You don’t win seven Grand Slam singles titles and four Olympic gold medals without an iron will and Venus Williams has that (present tense as she’s still going). In September, she wrote an essay for the New York Times about “the thing that has really made her tough”, starting with a life lesson from her mother:
I’m sitting at my desk after having to pull out of this year’s U.S. Open with a leg injury. Managing physical ailments is always difficult, but it’s part of a professional athlete’s job. I have always understood this.
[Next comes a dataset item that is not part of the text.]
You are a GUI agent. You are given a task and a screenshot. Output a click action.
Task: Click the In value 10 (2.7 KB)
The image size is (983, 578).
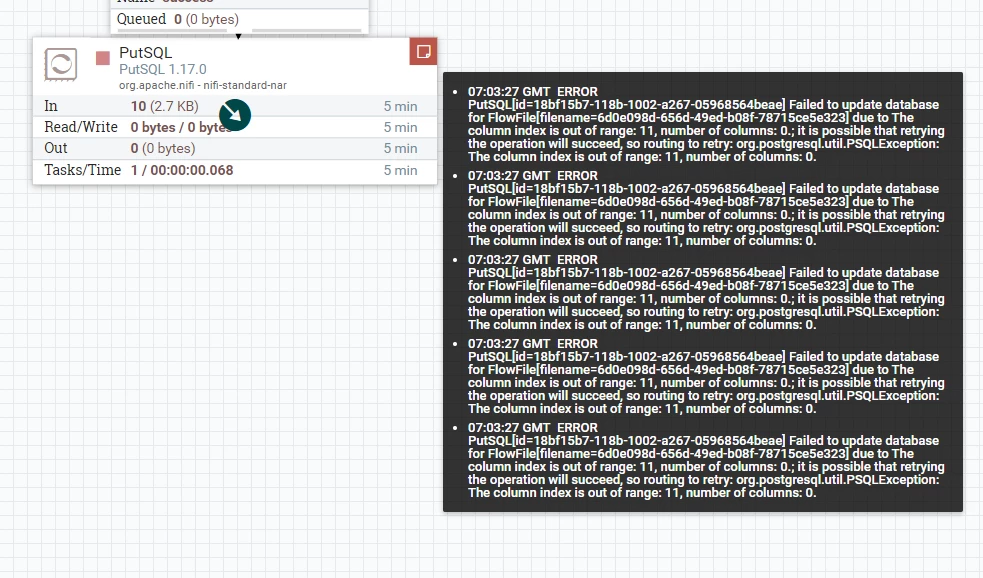coord(164,107)
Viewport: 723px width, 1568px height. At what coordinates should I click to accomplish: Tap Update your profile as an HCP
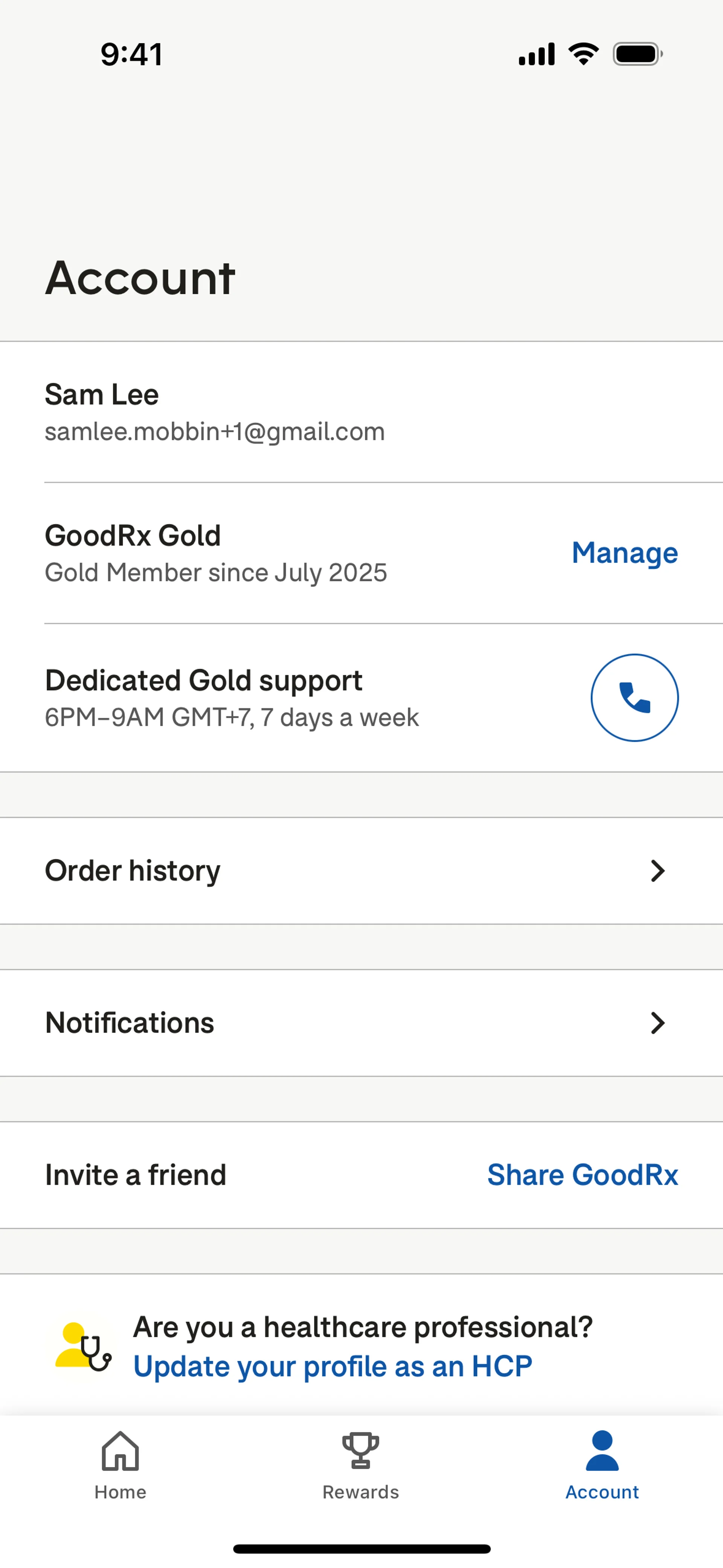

But my body is only half of it. I still remember the first time my mother told me this: If I wanted to thrive in this sport — and in life — I needed to take care of my “whole self.”
The story takes place when Venus was 14 and playing her first pro tournament (back when 14 year olds were allowed to do that) and revolves around her mother’s sage advice. I mentioned Venus and an “iron will” but it’s the maintenance of her mental health as well as her physical health (particularly after her autoimmune disorder diagnosis a few years ago) that has kept her on the tour for four decades.
Paying attention to my psychological well-being has allowed me to love the game of tennis for this long. I guess you could say it’s the thing that has really made me tough.
I am fortunate to have family and coaches who let me lean on them. For me, open and positive communication is essential. It has been wonderful to see so many athletes, such as Naomi Osaka, Simone Biles and Michael Phelps, talk about the need to tend to the inevitable psychological issues that bubble up for all of us.